Entries giving target coordinates:
..........
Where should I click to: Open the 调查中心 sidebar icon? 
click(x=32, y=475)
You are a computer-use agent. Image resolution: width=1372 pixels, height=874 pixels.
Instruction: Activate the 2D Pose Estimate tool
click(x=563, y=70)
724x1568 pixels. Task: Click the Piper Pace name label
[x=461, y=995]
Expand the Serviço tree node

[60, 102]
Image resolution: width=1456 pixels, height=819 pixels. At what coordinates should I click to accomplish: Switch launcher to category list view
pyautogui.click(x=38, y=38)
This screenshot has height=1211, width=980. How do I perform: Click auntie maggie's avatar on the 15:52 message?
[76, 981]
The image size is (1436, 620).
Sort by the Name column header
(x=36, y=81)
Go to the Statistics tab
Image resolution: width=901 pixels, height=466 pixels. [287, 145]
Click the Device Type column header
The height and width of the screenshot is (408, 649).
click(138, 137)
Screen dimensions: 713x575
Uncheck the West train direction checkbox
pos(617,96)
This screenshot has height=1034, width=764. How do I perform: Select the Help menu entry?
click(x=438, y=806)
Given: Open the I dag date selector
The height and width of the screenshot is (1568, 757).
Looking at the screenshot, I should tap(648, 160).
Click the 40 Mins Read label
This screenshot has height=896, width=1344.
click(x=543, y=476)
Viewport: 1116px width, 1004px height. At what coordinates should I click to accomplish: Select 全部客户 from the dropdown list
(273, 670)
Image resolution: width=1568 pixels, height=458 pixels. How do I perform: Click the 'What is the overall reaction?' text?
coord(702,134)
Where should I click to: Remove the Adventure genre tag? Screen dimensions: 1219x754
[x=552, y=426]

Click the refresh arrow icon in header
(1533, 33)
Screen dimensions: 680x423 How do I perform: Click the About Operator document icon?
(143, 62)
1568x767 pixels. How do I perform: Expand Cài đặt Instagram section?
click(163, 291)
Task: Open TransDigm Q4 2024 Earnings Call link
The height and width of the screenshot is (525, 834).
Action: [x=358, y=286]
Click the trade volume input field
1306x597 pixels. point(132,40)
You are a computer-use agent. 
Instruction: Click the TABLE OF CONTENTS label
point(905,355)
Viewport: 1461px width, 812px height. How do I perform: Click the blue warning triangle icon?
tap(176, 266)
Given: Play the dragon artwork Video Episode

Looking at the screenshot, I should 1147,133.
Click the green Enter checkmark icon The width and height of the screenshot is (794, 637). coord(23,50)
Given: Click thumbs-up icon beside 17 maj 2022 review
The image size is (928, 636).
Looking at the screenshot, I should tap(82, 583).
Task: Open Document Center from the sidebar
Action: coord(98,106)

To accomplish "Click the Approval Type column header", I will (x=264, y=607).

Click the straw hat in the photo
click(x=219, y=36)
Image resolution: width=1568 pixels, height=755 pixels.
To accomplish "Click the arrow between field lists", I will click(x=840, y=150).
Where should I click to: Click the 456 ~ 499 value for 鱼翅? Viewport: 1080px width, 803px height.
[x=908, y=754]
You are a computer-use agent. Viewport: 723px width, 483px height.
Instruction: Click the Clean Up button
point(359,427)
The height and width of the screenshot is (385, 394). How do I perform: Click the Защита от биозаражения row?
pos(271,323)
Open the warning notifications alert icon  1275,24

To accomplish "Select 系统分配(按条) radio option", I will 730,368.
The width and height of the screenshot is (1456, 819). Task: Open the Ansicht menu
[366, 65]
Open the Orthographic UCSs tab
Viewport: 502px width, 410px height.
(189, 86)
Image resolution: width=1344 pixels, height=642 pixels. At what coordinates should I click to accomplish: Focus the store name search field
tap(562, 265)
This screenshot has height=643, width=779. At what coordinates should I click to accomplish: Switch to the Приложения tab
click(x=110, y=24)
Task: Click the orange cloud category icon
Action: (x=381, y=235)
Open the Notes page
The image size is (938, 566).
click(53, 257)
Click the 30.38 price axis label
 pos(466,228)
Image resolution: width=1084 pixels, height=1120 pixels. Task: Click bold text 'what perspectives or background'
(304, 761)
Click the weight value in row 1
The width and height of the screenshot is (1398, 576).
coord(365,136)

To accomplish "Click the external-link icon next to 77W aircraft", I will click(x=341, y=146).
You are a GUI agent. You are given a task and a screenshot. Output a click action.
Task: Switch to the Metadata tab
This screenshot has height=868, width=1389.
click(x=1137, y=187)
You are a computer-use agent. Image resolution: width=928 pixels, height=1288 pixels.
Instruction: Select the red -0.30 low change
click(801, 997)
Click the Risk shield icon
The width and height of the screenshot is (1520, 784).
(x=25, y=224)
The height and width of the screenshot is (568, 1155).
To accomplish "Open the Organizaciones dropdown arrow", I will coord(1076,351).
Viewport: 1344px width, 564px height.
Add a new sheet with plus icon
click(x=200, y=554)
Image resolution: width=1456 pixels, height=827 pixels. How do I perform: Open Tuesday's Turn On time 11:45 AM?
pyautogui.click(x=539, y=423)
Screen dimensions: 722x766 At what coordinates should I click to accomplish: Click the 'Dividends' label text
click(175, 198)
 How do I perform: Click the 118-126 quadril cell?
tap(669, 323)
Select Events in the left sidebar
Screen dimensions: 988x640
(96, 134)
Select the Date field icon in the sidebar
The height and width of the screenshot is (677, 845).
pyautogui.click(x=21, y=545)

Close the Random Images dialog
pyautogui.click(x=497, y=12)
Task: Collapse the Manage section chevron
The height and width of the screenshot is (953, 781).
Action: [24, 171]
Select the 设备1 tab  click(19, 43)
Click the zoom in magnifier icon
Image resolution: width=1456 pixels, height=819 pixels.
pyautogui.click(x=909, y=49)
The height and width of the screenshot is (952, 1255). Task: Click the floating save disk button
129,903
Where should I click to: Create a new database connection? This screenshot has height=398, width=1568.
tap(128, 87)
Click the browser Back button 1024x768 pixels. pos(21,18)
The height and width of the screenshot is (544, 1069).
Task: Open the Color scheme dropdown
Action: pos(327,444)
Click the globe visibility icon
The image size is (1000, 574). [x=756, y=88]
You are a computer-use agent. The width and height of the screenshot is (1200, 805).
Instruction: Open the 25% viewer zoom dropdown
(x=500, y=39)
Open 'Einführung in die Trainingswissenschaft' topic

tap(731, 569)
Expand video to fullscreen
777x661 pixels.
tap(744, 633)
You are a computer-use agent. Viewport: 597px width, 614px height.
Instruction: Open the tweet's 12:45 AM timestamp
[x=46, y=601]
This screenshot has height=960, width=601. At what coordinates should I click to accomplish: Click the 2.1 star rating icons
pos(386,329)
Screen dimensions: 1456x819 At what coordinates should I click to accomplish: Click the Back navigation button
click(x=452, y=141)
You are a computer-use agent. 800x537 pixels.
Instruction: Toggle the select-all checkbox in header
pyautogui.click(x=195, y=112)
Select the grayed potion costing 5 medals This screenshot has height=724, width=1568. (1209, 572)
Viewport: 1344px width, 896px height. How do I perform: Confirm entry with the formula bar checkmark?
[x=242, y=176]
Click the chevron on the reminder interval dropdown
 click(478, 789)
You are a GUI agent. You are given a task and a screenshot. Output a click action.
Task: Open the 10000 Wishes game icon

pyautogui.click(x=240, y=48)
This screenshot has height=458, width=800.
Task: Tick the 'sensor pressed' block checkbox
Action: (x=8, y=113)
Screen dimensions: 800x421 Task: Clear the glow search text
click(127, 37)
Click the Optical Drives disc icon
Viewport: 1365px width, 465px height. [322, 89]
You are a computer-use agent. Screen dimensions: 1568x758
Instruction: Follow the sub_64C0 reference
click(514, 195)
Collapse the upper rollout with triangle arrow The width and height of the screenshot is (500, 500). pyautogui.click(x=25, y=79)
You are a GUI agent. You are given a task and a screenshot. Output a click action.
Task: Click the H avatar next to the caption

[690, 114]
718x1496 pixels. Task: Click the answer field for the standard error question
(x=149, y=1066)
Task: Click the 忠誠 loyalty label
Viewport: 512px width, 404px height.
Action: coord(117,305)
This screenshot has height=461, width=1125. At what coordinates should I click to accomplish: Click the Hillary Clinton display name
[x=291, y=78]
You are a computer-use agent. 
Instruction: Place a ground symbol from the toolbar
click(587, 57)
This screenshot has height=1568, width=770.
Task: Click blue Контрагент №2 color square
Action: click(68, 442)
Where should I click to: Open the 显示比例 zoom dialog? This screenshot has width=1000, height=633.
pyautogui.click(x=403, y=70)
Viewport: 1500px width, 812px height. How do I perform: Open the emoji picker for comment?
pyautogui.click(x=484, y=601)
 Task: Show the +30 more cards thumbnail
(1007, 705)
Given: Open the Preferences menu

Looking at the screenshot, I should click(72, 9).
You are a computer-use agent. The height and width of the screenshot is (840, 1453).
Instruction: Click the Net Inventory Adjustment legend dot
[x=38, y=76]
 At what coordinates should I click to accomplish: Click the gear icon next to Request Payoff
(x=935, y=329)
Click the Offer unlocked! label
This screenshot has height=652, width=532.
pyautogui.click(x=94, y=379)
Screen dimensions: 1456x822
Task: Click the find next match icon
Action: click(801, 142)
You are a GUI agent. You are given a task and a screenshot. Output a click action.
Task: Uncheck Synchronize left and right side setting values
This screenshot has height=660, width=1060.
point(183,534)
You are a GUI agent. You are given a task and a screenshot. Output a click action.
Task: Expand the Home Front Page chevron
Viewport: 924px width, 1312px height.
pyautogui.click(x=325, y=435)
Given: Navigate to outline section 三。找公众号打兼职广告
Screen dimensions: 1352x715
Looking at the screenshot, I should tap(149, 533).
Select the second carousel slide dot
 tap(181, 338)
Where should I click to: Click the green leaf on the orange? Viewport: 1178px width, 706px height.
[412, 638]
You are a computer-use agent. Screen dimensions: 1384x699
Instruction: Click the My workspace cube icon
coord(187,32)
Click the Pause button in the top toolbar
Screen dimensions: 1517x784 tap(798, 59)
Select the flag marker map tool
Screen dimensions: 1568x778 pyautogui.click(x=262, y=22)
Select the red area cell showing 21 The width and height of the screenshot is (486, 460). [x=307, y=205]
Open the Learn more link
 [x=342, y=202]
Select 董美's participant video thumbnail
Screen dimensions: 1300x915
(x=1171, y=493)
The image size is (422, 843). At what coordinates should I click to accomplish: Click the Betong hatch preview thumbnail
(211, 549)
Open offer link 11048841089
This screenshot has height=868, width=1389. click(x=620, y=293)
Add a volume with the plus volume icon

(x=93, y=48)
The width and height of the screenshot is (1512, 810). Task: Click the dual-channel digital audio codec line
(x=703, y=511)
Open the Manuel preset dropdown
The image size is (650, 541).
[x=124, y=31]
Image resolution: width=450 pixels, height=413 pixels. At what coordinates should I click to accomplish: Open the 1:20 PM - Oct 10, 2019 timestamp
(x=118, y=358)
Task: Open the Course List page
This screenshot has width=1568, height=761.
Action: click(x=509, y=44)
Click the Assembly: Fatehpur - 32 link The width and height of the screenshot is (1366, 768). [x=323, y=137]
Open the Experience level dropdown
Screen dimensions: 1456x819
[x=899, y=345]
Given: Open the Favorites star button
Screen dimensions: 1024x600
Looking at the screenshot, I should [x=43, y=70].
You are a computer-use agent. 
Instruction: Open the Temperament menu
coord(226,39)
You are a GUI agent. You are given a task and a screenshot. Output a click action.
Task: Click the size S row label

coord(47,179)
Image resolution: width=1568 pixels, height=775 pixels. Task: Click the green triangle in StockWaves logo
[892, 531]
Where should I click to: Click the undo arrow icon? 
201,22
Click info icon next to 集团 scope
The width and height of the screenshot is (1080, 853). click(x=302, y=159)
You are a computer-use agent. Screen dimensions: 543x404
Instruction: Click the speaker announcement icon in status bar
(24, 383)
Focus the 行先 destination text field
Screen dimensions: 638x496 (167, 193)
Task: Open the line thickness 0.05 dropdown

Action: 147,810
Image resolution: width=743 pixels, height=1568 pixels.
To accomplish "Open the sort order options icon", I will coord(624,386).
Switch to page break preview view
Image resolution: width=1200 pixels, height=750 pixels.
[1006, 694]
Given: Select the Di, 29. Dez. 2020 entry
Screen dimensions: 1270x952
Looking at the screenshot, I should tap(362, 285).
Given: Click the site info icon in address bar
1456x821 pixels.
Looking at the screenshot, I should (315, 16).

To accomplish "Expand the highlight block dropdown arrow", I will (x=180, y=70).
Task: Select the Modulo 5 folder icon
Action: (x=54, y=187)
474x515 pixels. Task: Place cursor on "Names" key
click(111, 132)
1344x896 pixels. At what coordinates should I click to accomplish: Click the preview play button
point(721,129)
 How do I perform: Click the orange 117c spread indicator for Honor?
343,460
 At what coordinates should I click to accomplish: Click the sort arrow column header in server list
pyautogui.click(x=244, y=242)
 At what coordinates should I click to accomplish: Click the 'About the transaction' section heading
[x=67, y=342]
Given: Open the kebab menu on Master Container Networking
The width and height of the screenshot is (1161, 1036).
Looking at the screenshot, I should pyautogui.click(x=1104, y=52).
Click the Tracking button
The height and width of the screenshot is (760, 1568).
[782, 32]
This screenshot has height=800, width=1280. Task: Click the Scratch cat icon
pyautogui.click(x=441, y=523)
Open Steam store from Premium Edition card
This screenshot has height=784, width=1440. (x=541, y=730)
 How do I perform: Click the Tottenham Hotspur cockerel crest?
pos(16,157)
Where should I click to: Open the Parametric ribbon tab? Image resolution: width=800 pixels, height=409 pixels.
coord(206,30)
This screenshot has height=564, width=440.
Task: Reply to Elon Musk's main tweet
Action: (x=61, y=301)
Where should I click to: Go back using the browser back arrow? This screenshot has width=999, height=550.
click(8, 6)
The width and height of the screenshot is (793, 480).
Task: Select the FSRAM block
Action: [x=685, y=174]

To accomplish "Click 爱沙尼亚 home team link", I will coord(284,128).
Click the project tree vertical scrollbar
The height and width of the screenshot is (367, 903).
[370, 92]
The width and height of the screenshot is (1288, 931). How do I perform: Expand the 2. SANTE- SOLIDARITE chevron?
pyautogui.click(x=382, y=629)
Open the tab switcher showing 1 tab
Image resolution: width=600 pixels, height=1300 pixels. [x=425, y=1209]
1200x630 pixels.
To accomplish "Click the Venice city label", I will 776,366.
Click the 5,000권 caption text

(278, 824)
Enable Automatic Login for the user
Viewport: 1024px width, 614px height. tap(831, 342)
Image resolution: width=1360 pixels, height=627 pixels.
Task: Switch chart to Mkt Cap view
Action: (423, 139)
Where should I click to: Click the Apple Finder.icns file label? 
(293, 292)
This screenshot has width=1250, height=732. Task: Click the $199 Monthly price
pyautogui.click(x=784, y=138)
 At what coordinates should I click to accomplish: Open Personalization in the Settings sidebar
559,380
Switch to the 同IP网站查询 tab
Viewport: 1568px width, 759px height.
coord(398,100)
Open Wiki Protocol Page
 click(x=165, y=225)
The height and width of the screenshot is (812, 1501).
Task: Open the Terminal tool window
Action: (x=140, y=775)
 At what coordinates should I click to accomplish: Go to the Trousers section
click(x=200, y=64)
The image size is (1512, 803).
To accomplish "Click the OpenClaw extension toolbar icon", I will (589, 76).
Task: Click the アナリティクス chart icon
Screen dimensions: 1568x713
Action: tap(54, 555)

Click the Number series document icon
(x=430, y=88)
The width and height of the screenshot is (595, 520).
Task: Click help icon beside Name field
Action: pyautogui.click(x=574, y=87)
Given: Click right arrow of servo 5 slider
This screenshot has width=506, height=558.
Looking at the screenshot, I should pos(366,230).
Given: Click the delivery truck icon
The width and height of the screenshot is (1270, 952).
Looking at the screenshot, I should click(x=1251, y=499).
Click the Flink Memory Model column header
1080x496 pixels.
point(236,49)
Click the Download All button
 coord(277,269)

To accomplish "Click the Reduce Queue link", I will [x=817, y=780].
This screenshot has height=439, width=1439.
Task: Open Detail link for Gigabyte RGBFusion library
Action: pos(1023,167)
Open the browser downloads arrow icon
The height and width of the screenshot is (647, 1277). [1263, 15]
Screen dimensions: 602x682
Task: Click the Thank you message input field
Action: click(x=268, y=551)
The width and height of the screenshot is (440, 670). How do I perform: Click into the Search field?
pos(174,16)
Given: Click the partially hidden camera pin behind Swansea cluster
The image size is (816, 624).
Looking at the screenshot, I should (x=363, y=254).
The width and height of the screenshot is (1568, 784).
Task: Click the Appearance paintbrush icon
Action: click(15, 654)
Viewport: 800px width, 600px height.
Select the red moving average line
..........
*What needs to be done*
Rewrite the lines of data above, from the line with "Image resolution: width=1456 pixels, height=827" through the line with "tap(669, 323)", as a numbered list, and leave out any blank lines.

*Reply*
1. Image resolution: width=1456 pixels, height=827 pixels. How do I perform: Open Tuesday's Turn On time 11:45 AM?
2. pyautogui.click(x=539, y=423)
3. Screen dimensions: 722x766 At what coordinates should I click to accomplish: Click the 'Dividends' label text
4. click(175, 198)
5.  How do I perform: Click the 118-126 quadril cell?
6. tap(669, 323)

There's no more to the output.